▶ **GIVEN RECORDS**
+ + + + + + +
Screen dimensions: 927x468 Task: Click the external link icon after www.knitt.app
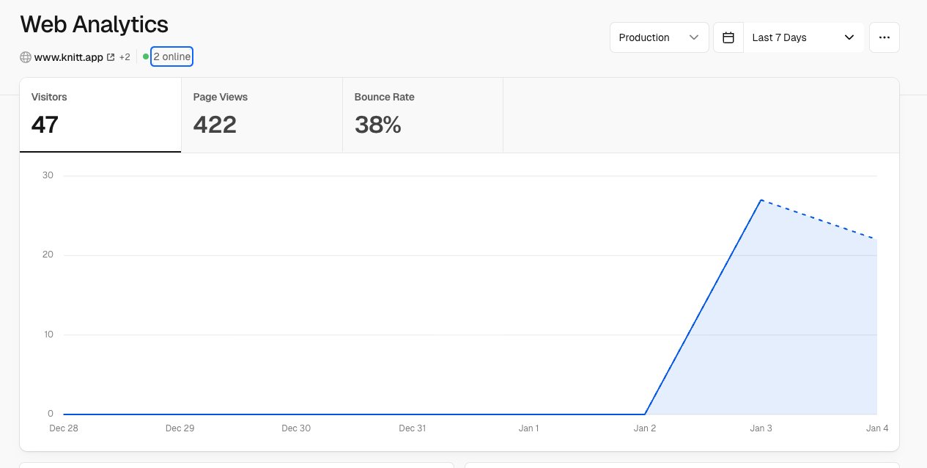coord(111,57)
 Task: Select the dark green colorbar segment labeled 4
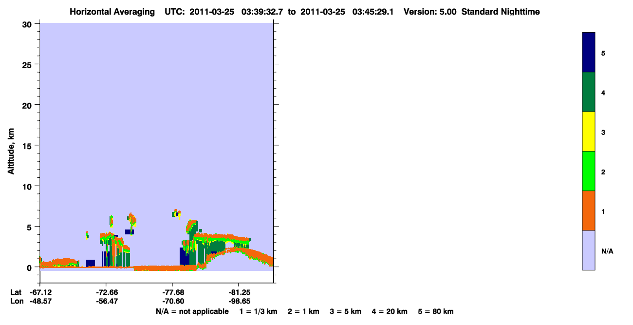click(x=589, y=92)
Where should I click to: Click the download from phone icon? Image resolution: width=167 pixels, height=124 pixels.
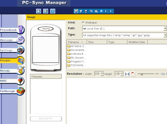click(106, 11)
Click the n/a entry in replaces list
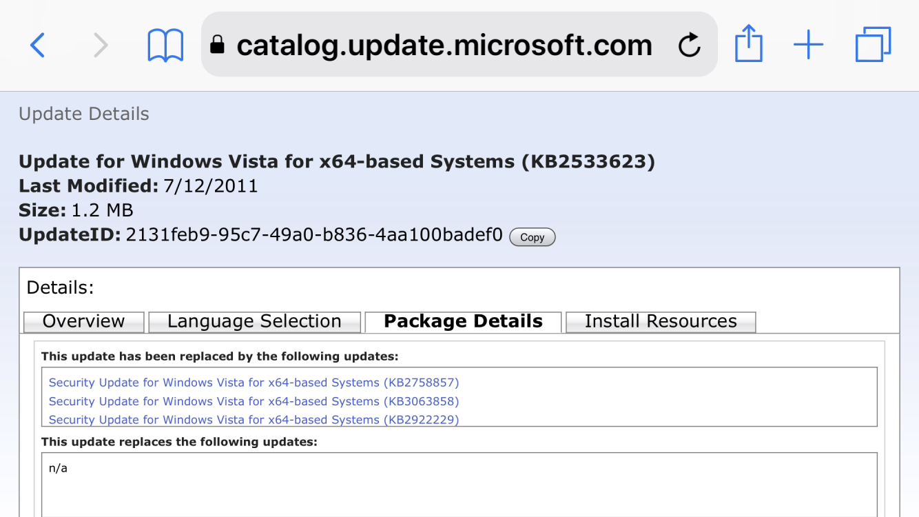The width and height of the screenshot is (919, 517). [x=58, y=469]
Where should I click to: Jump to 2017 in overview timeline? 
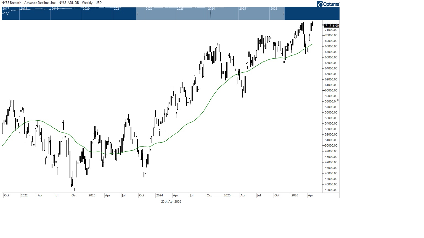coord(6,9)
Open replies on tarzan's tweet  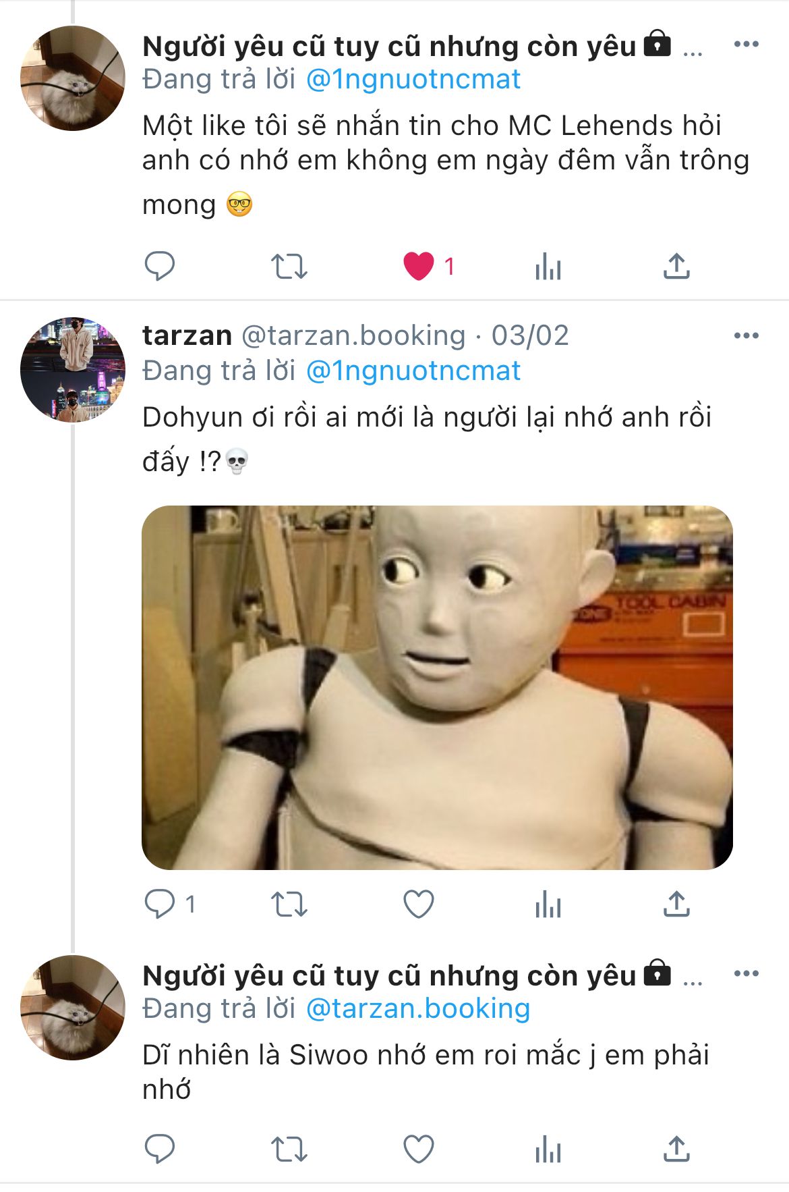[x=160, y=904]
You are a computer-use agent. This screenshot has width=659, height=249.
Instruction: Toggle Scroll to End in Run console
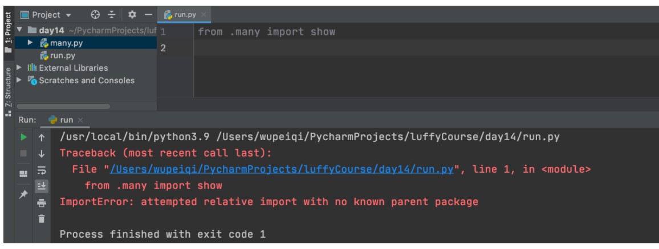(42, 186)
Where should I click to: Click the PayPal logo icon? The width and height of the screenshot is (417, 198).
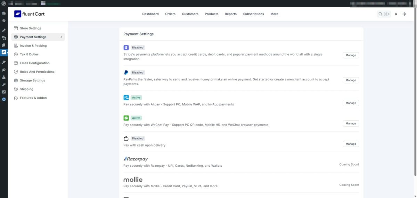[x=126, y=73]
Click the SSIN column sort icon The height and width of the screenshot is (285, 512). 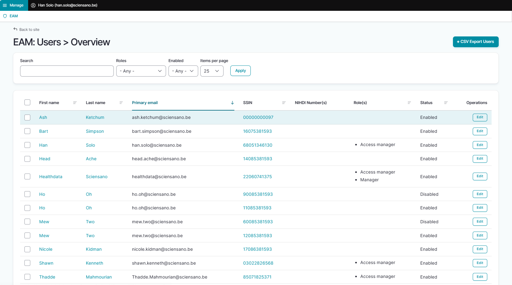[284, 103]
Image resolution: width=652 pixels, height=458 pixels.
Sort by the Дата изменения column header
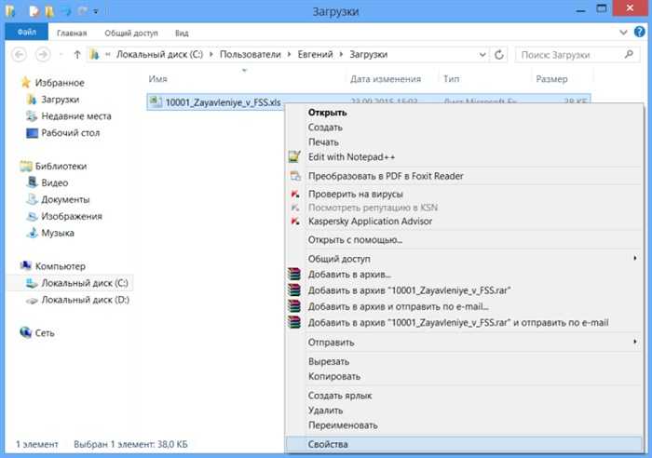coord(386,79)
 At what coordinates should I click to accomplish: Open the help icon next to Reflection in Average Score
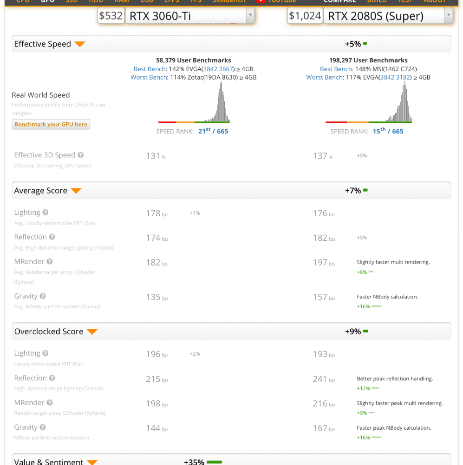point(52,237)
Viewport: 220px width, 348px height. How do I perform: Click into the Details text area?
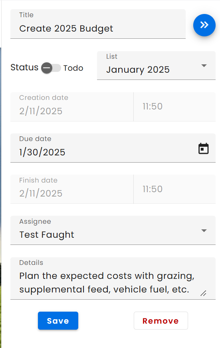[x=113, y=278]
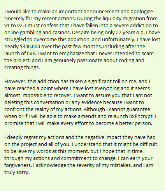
+ + + + + + +
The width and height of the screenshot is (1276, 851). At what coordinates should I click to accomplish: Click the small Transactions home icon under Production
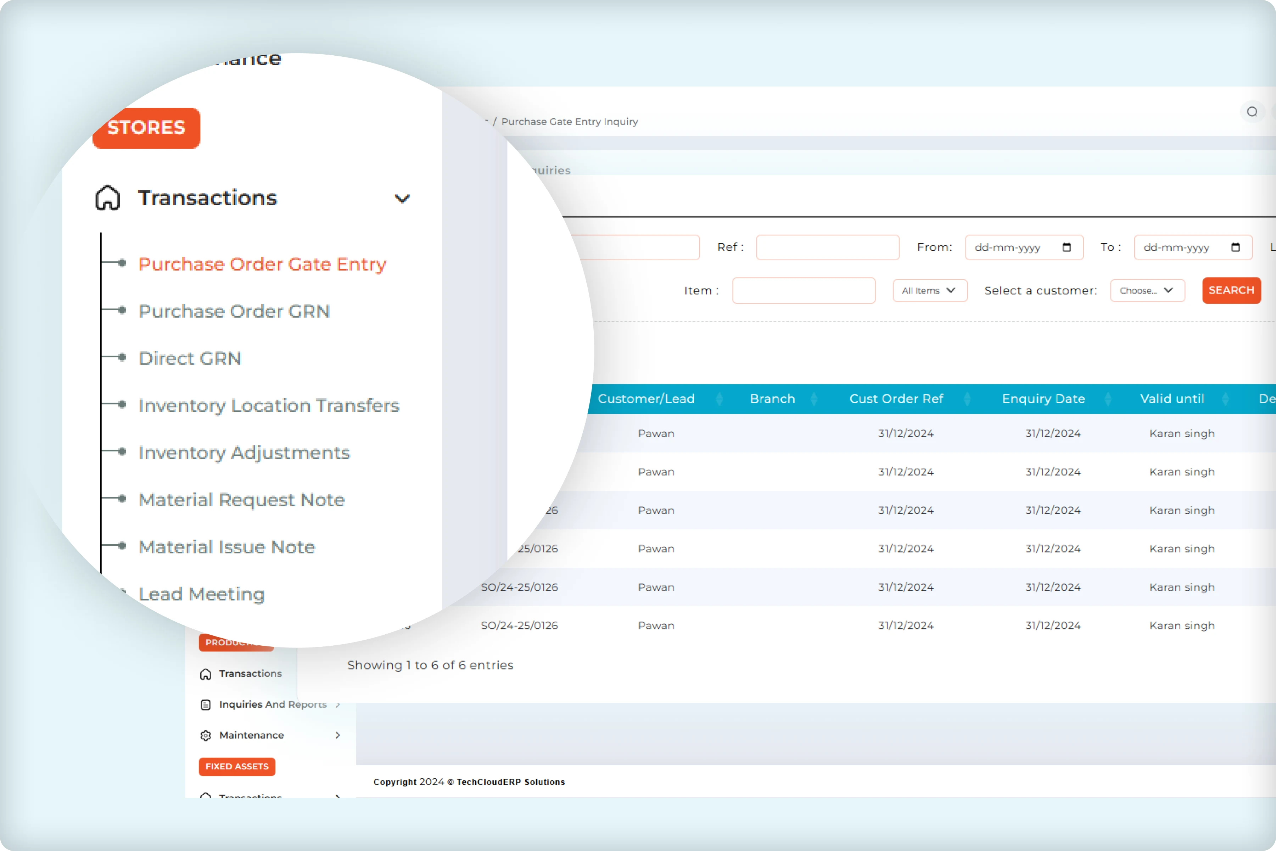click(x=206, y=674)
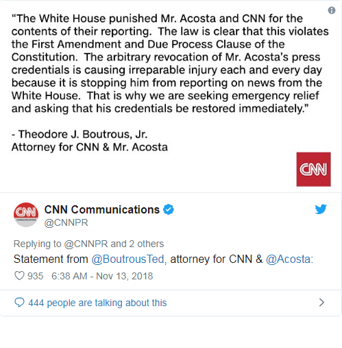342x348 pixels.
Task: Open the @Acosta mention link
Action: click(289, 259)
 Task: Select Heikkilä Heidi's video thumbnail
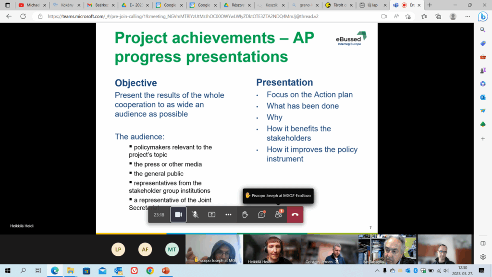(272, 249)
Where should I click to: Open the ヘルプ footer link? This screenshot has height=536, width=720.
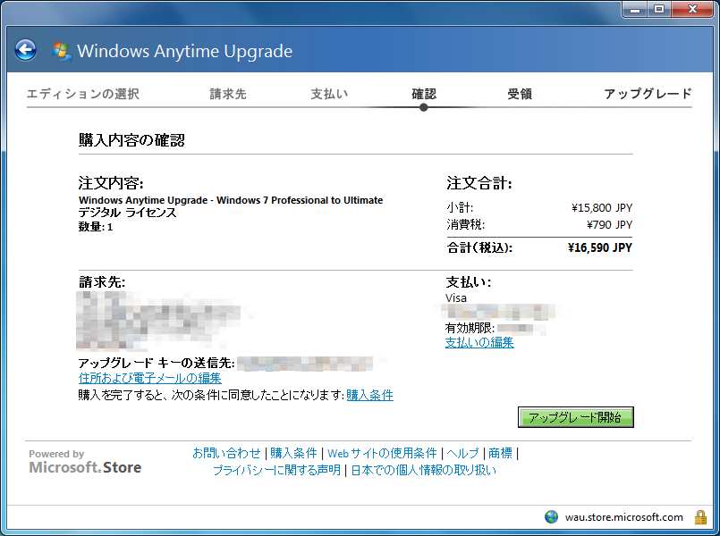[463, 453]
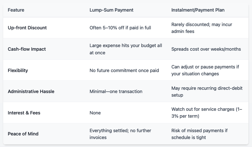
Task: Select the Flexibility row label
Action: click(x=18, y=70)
+ + + + + + +
▶ **SET EXERCISE**
Identify every line of the listing that contains the word "accomplish", treating uppercase and lowercase as distinct, and copy each such line in full.

▶ **TASK SOLUTION**
 At what coordinates should I click to accomplish: Open the help icon next to Reflection in Average Score
The width and height of the screenshot is (1276, 851). At what coordinates should I click to accomplish: Click the small Transactions home icon under Production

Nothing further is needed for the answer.